Detection/Prevention - Multiple studies on a large dataset of Twitter accounts and shared URLs:

• The authors evaluate whether URL blacklists are an effective means of blocking Twitter spam. They measure the time between a malicious URL appearing on a blacklist (of Google Safebrowsing, URIBL, and Joewein) and it appearing on Twitter. They find that the blacklists lag behind Twitter by 4-20 days, while 90% of click-throughs occur during the first two days after a link is posted, so conclude URL blacklists would be ineffective. They also describe evasion techniques scammers might use, pointing out that 98% of the observed malicious tweets (39% of distinct malicious URLs) are shortened URLs which are not caught by Google's Safebrowsing system.
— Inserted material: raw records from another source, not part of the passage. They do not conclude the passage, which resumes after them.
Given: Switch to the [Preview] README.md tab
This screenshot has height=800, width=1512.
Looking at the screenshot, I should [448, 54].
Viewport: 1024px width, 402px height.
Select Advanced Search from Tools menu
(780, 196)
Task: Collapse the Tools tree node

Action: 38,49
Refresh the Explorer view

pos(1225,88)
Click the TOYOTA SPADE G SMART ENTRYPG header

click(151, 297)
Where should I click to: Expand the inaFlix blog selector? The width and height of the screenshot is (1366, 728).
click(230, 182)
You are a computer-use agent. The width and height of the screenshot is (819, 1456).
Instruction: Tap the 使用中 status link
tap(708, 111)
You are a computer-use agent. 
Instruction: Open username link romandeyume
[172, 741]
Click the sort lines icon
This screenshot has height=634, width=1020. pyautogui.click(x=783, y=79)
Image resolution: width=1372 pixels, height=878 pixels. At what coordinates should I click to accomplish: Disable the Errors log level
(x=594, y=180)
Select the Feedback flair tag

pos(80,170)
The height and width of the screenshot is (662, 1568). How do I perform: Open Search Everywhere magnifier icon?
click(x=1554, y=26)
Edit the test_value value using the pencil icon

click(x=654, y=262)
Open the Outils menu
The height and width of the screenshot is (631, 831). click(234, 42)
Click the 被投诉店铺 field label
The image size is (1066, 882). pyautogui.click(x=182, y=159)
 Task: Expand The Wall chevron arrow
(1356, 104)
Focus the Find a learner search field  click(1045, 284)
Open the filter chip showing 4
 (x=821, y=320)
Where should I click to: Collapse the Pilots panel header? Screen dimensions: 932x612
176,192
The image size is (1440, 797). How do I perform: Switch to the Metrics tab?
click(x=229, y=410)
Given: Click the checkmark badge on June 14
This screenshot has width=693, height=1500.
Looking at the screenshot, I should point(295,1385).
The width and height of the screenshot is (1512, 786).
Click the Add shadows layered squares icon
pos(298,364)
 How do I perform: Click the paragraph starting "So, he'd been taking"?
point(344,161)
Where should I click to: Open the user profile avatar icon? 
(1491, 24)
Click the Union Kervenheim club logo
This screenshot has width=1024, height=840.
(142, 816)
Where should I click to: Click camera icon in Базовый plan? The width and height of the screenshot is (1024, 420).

• The authors characterise the accounts behind the spam. They distinguish between 'career' spam accounts and compromised accounts repurposed for spam, based on the mix of benign and malicious content. They attempt to classify the former group based on a combination of a chi-squared test on the tweet timestamps and the entropy of tweet text and links (i.e. looking for repetitive posts at predictable times). Evaluating on 43,000 accounts which posted at least one spam link, they find 16% to be career scammers, but in manual evaluation find that a further 5-12% (CI=95%) of bad accounts are clearly career spammer accounts, indicating at best a recall of 0.76 for this method.
• The authors deploy a clustering method to aggregate malicious accounts into campaigns. Every account which shares a link is clustered into one campaign, iteratively until there are no more links. 10-20% of campaigns used more than one account by this measure.